Plenary Two, Tuesday, June 18: HTA Beyond 2020: The Era Of Digital Health?
|Moderator:||Professor Jeonghoon Ahn, Ewha Womans University, Korea|
|Speakers:||Dr. Persephone Doupi, THL – National Institute for Health and Welfare, Finland
Dr. Ain Aaviksoo, Guardtime Health, Estonia
Professor Rainer Röhrig, Germany
Digitalization offers many new treatment, diagnostic, and research options as well as tools like smart medical devices, mobile apps, and telehealth. It is not clear yet whether new digital health interventions can and should be assessed by using ‘conventional’ HTA methodology. On the other hand, HTA could directly benefit from digitalization, since the availability of digital data might allow for faster and more detailed research and evaluation. Even HTA processes themselves could be digitized and automated. In summary, there are many opportunities but also challenges for HTA arising from digitalization.
Plenary Three, Wednesday, June 19: HTA Beyond 2020: Need For Smart Capability Building?

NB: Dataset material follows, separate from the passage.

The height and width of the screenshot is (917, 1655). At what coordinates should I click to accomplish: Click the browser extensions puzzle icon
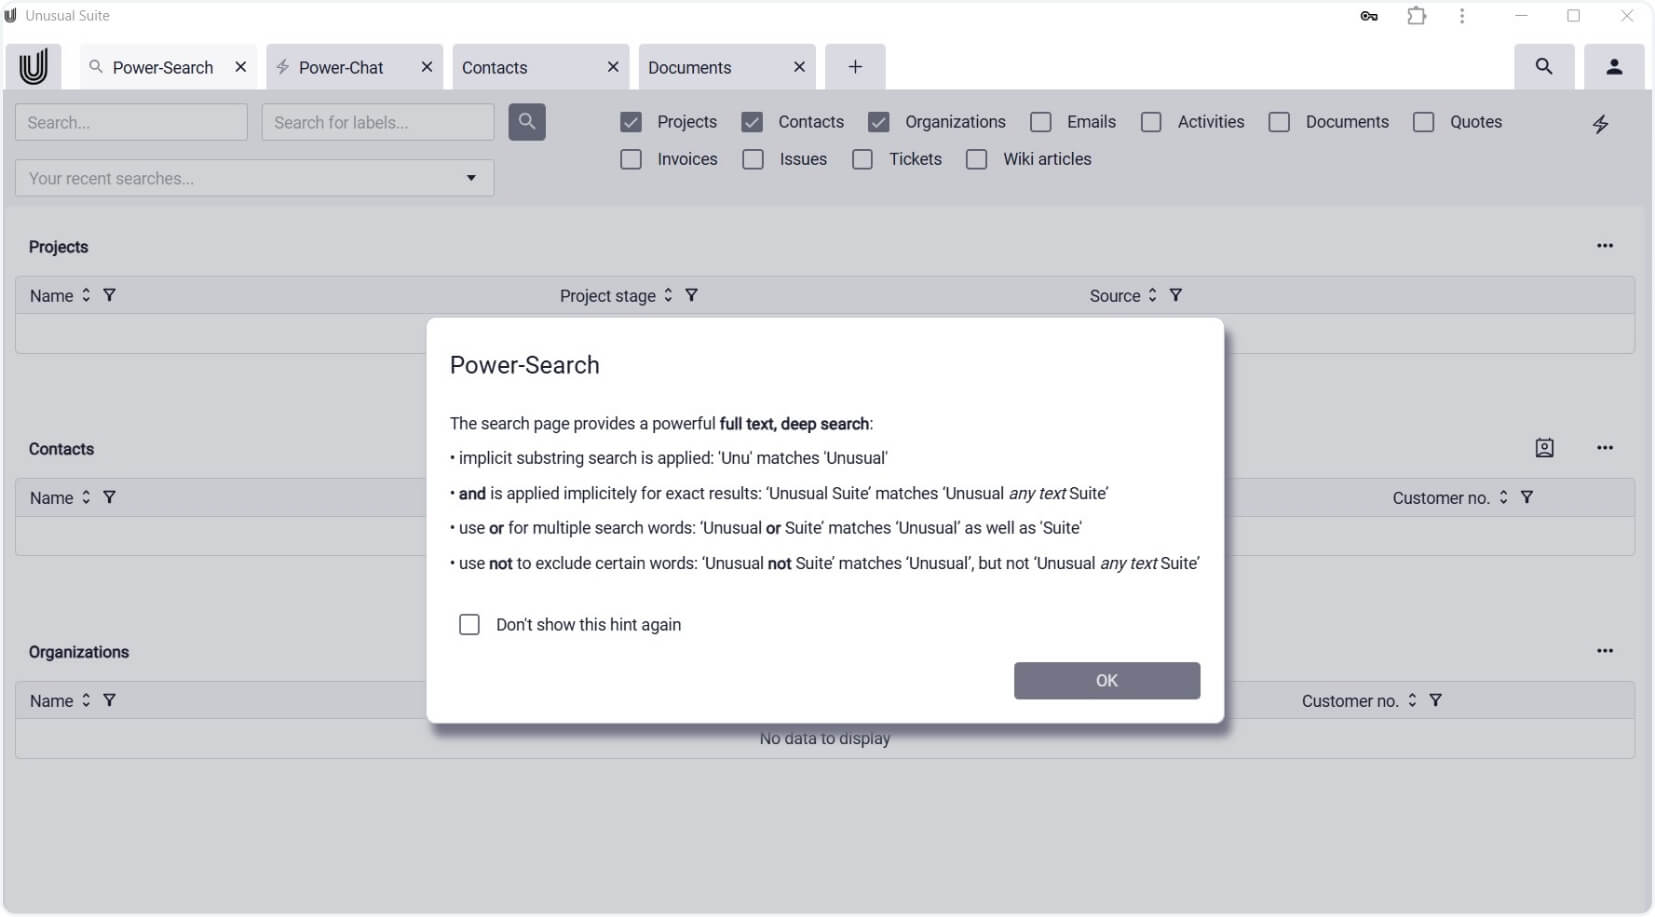[x=1417, y=16]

|Moderator:||Dr. Brian O’Rourke, Canadian Agency for Drugs and Technologies in Health (CADTH), Canada|
|Speakers:||Dr. Siw Waffenschmidt, Institute for Quality and Efficiency in Health Care (IQWiG), Germany
Professor Kanchan Mukherjee, Tata Institute of Social Sciences (TISS), India
Dr. Bettina Ryll, Founder, Melanoma Patient Network Europe, Sweden
Mrs. Gesa Pellier, Novartis Pharma AG, Switzerland
As the year 2020 approaches, HTA capabilities may be required to adapt and change to meet evolving stakeholder expectations, data and evidence availability, and biomedical and healthcare service innovations. New capabilities required to produce effective HTA may include, for example, new methodology development, capacity building, and horizon scanning, among others. Given that healthcare systems are already resource constrained, developing additional HTA capabilities will require the HTA community and institutions to implement smart capability building. In summary, critical success factors and best practices will be instrumental to guide smart capability building for HTA beyond 2020.